To account for the geographical variability in vaccine coverage, which has also been a hurdle for modelers, researchers are now rapidly increasing their resolution. In a paper13 published in April, Jonathan Mosser and colleagues estimated vaccine coverage at a resolution of 5 km by 5 km in 52 African countries. They found that while diphtheria–pertussis–tetanus (DPT) vaccine coverage had increased across Africa, “substantial geographic inequalities” persisted within and across countries. Better localization of clusters of unvaccinated people could improve simulations of disease spread, says Mosser, a clinical fellow at the Institute for Health Metrics and Evaluation at the University of Washington in Seattle. “All the ingredients are there,” adds Salathé, noting the recent availability of big data, computational power and complex algorithms. “The challenge is really to put everything together.”
Policy approaches may aid in tackling vaccine hesitancy, too. On May 10, in response to a measles outbreak that had sickened 74 kids, Washington State Governor Jay Inslee (D) signed a bill to remove the ability of parents to exempt their children from measles, mumps and rubella vaccination for personal or philosophical reasons. Every US state allows exemptions when medically necessary. And all but three states allow religious exemptions. Washington had been among the more than a dozen remaining states that also allow exemptions for ‘personal, moral or other beliefs’.
In a 2018 paper14, Peter Hotez, dean of the National School of Tropical Medicine at Baylor College of Medicine in Houston, and his colleagues identified 15 counties in the US with populations at risk for measles and other vaccine-preventable diseases because of high rates of non-medical exemptions. About half of those counties are reporting outbreaks of measles in 2019.

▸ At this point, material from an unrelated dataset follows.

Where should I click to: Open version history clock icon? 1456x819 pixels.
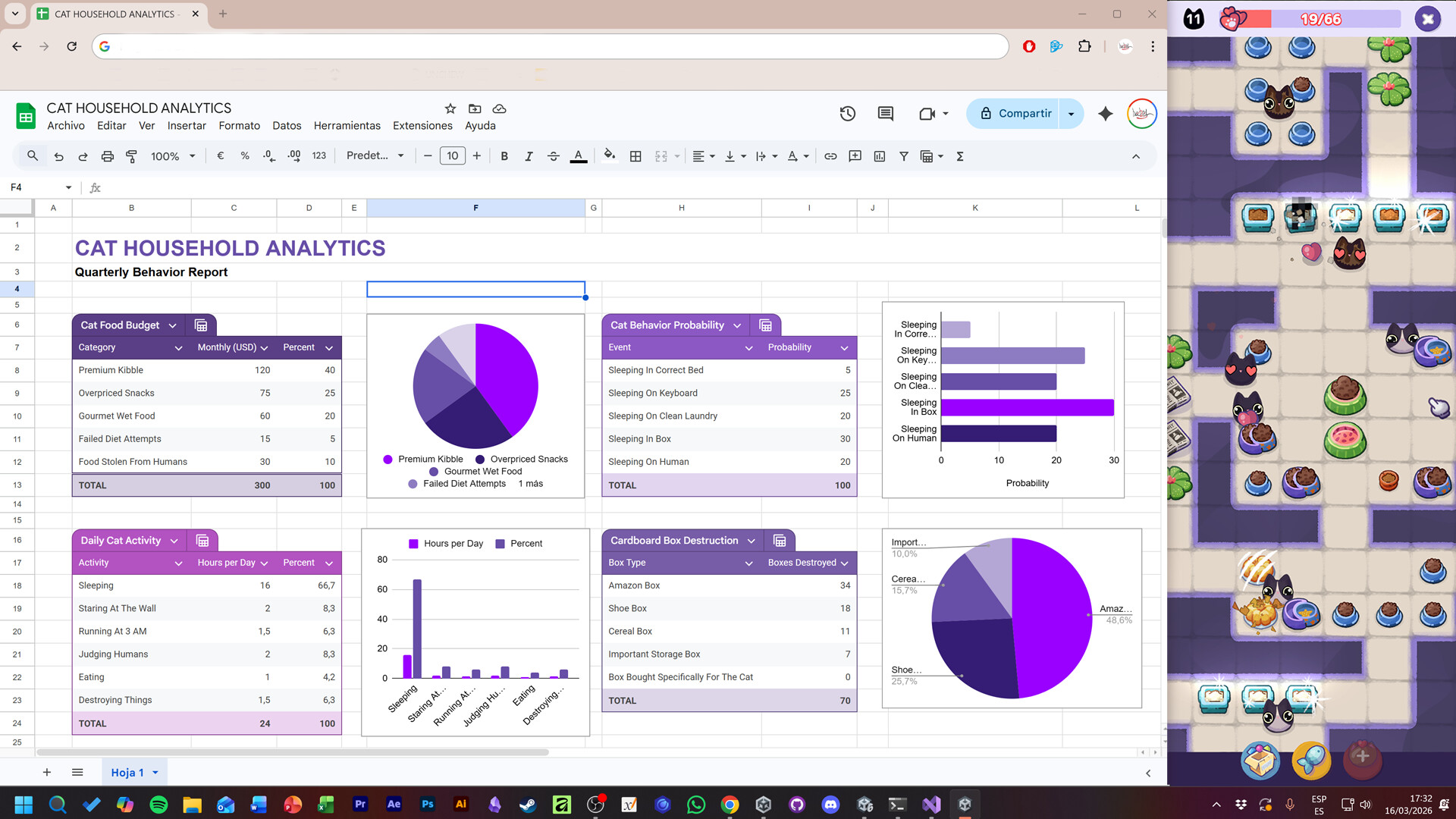[847, 114]
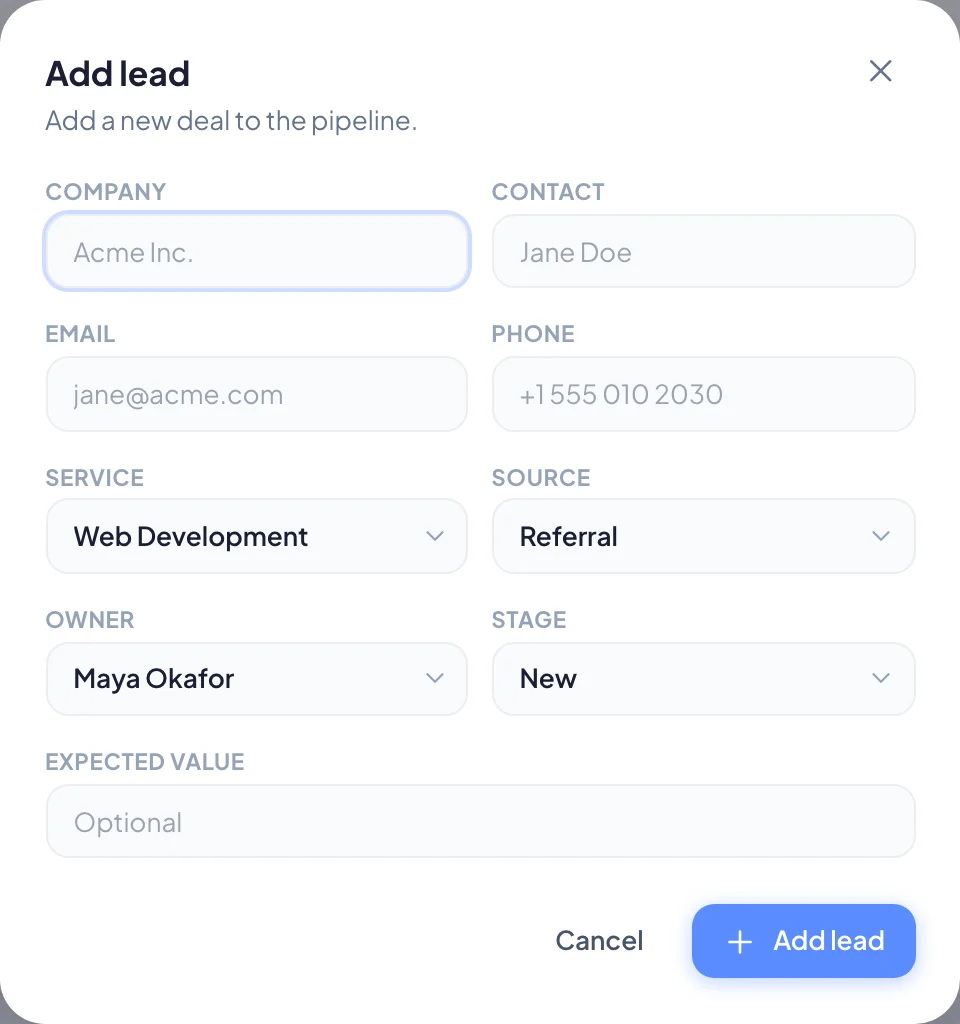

Even a 2015 state ban on all non-medical exemptions seems to have fallen short in California, where another bill has now been proposed that would prevent parents from doctor-shopping for medical exemptions to bypass the law15.
Vaccination has always been the province of either local or state governments. In 1905, the US Supreme Court upheld the authority of Cambridge, Massachusetts, to require vaccination against smallpox after a minister refused over safety concerns. But more action is needed at the national and international levels, says Lawrence Gostin, a professor of global health law at Georgetown University. He laid out a detailed three-pronged strategy in a paper published in April16.
“The federal government, as a matter of constitutional law, is not permitted to directly tell states what to do,” he says. “But it can condition federal dollars based on the states’ conformance with federal standards which, in this case, would be to eliminate or significantly tighten all non-medical exemptions.”
He is also recommending that the feds work with social media companies to “filter out unscientific, unsubstantiated information about vaccines,” as well as fund state and local advocacy campaigns to restore faith among the public in the safety and importance of vaccines. “The campaign wouldn’t accuse parents of being ill-willed,” says Gostin. “It would assume, as I assume, that if most mothers and fathers had access to reliable, trusted sources of scientific information then they would do right thing and vaccinate their children.”
Hotez highlights the same three strategies — and underscores their urgency. He has spent most of his career developing vaccines for globally neglected diseases, and says he worries that the spreading vaccine hesitancy will “compound the problem” of introducing new vaccines for malaria, dengue and the like.
“All countries that are experiencing significant vaccine hesitancy should have a similar kind of plan,” Gostin adds. “Vaccines were the greatest public health achievement of the 20th century, and we want it to continue into the 21st century.”